Apparently, the original script for the film indicated a running time somewhere in the realm of three hours. Sure, Hawks’ rapid-fire pacing could have shortened that a little but still, it’s that all out tone that separates the film from all of its comedic brethren. There’s so much to digest, so much to take in within this messy, messy world that rewatches seem mandatory. The fact that Hawks could create such a unique comedic experience and have it go unmatched for over 70 years is enough proof that this film deserves all the attention it gets. If one manages to watch this film without cracking even the slightest smile then there’s no hope for them in this world. It sounds hyperbolic and it is, but it’s hard to not get infected by the joy surging from every frame.





Un chapeau de paille d’Italie (1928)

1 07 2010

This is the earliest full-length film I’ve seen of Rene Clair but as his sound films would later do, this demonstrates that his “modern detractors” didn’t really know what they were talking about. Sure, this film, like almost all of Clair’s work can be described as light and frivolous, but those terms don’t exactly mean that it’s a work devoid of any artistic merit. On the contrary, once again I find Clair’s humor (as silly as it is) to be the perfect compliment to his cinematic design. This isn’t a revolutionary work in terms of film-making, but it really shouldn’t be. It’s an artist honing his skills, which I guess would lead me to consider this something of a warm-up to his later films.

I think Clair had numerous fascinating ideas about how to implement sound, but of course, you can throw those out the window here. I suppose on that level alone, this film feels a lot less experimental than even the earlier Paris qui dort which at least has the whole sci-fi element to hang its hat on in the terms of “uniqueness.” This is a step in the right direction from that film, but it’s still sort of a unifying piece (at least in my eyes) to his work of the early 1930s.

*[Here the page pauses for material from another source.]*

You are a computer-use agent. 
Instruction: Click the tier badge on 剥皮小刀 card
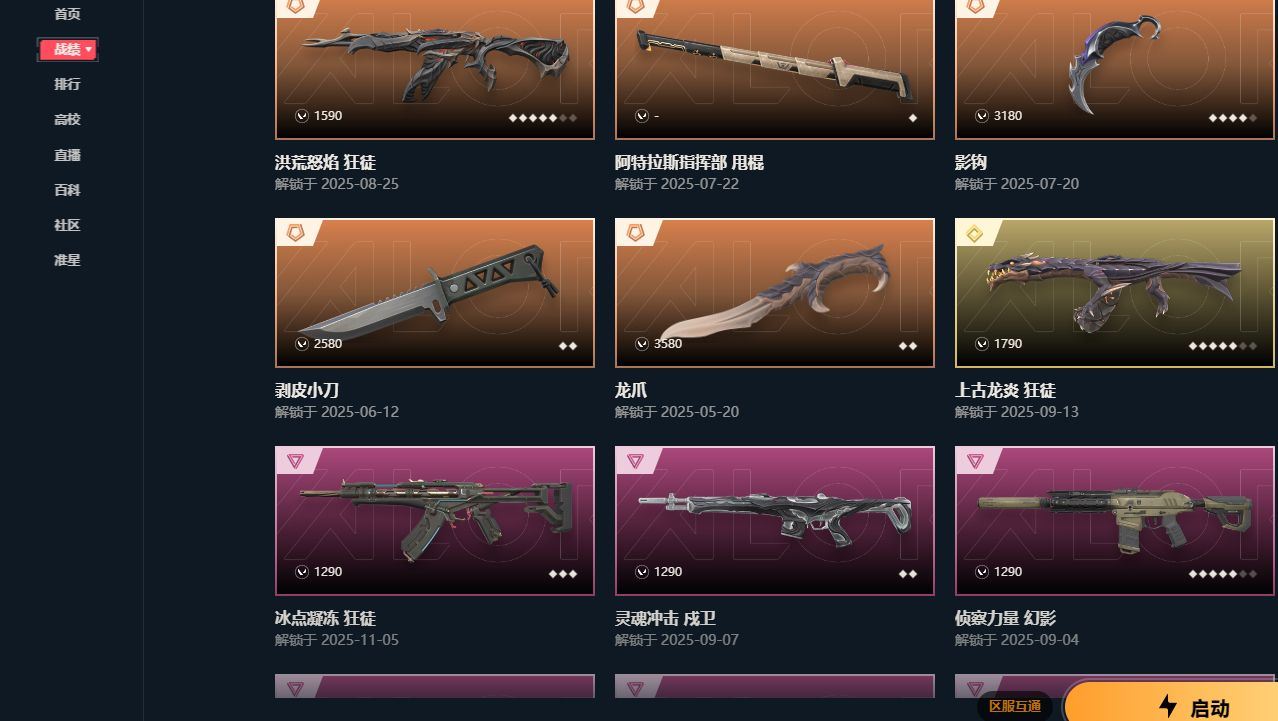point(295,232)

There’s not much to note here aside from being a “very Clair” type of film, but I do think the critical response from Clair’s native France has always been something of interest. He’s always been viewed as a primitive and old-fashioned director whose roots lie more in literature than cinema. I mention this only because this particular film is based on a novel, and the idea of reworking a novel into cinema was something that Clair was generally against. This all sort of makes sense in the realm of the film because there’s a literary tone to it, but it manages to capture Clair’s preference for visuals over word. It’s a wordy comedy, but there’s not many inter-titles. A good way to pass some time on the morning of one’s birthday.